▸ EXERCISE GOAL: Set out exactly, line by line, the stretch of data below that begins at the line containing "For every named target in this 113×2576" and ends at the line containing "[Close] (103, 1220)", with both ends kept.
---------- DATA SHOWN ----------
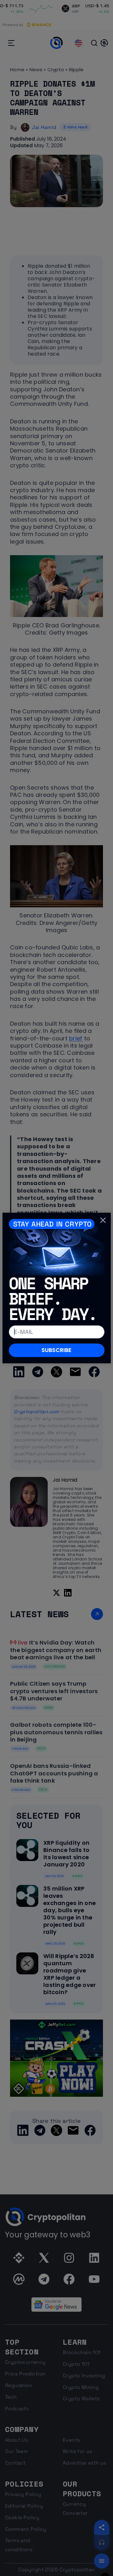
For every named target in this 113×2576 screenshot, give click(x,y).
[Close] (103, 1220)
----------
---------- DATA SHOWN ----------
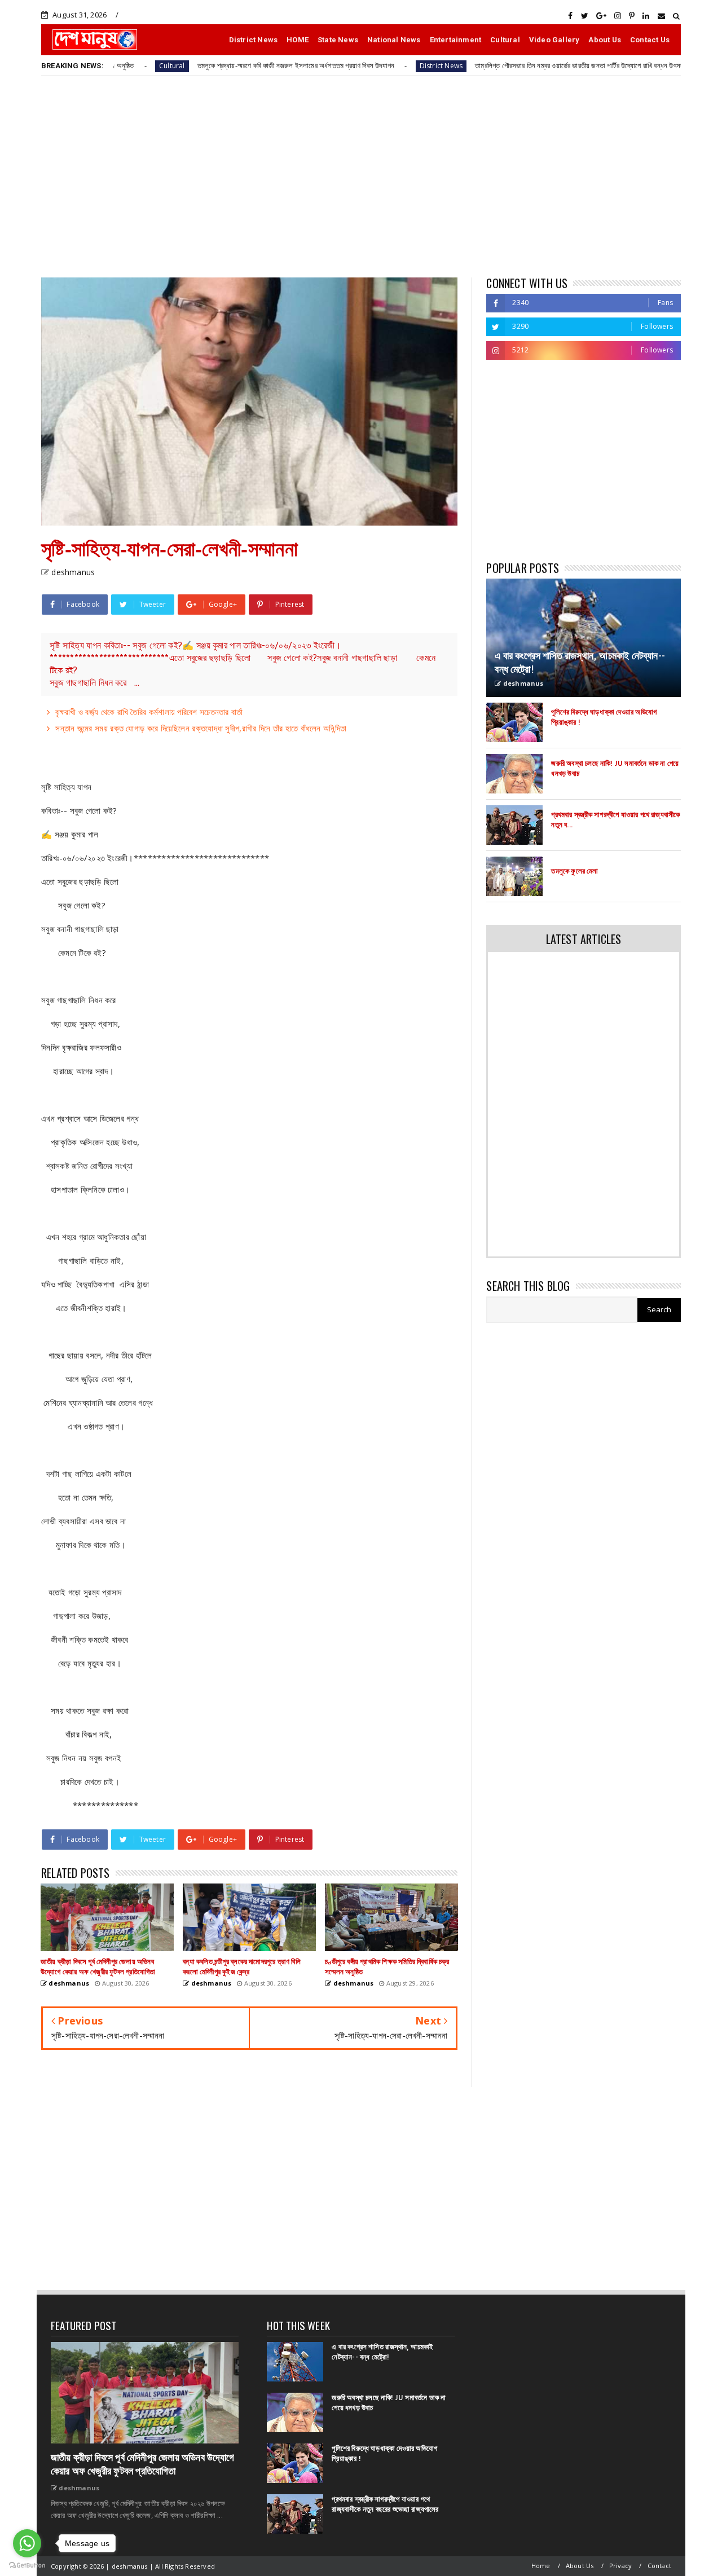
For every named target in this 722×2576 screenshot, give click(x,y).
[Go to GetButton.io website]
----------
---------- DATA SHOWN ----------
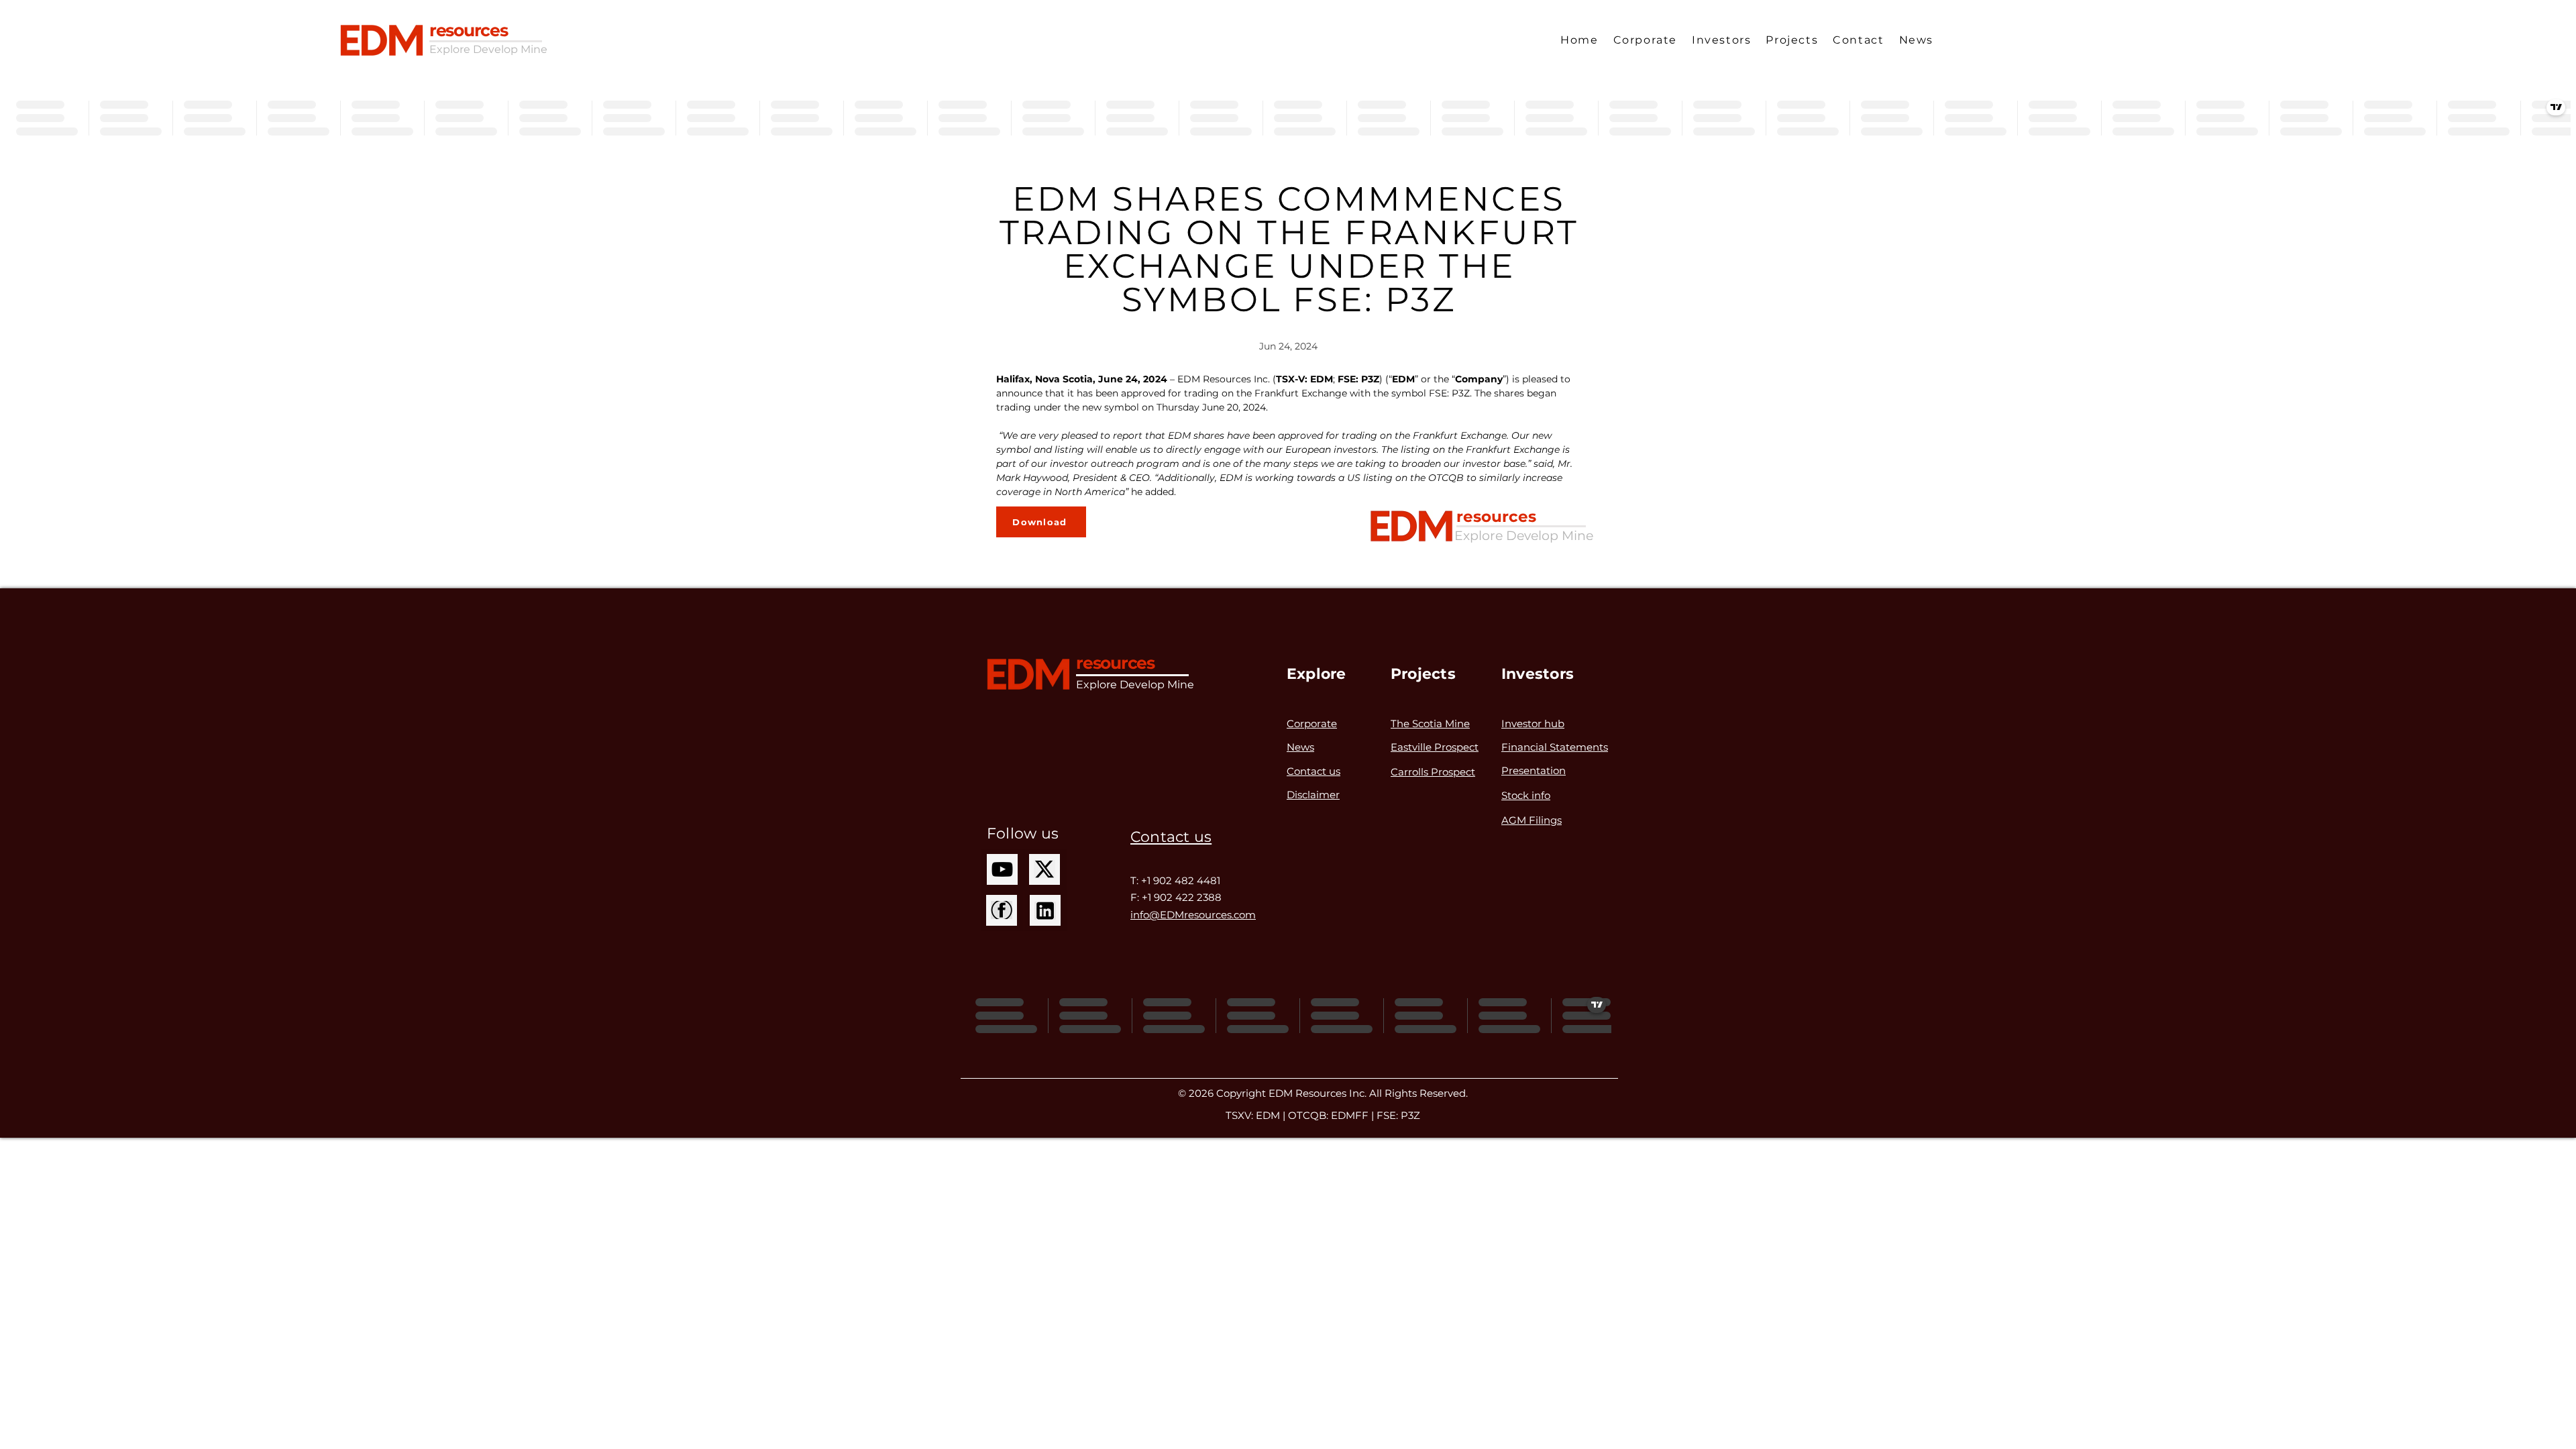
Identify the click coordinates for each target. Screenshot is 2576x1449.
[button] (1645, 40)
----------
▸ TASK ANSWER:
For every named target in this 113×2576 screenshot, give click(x,y).
[Close] (103, 1220)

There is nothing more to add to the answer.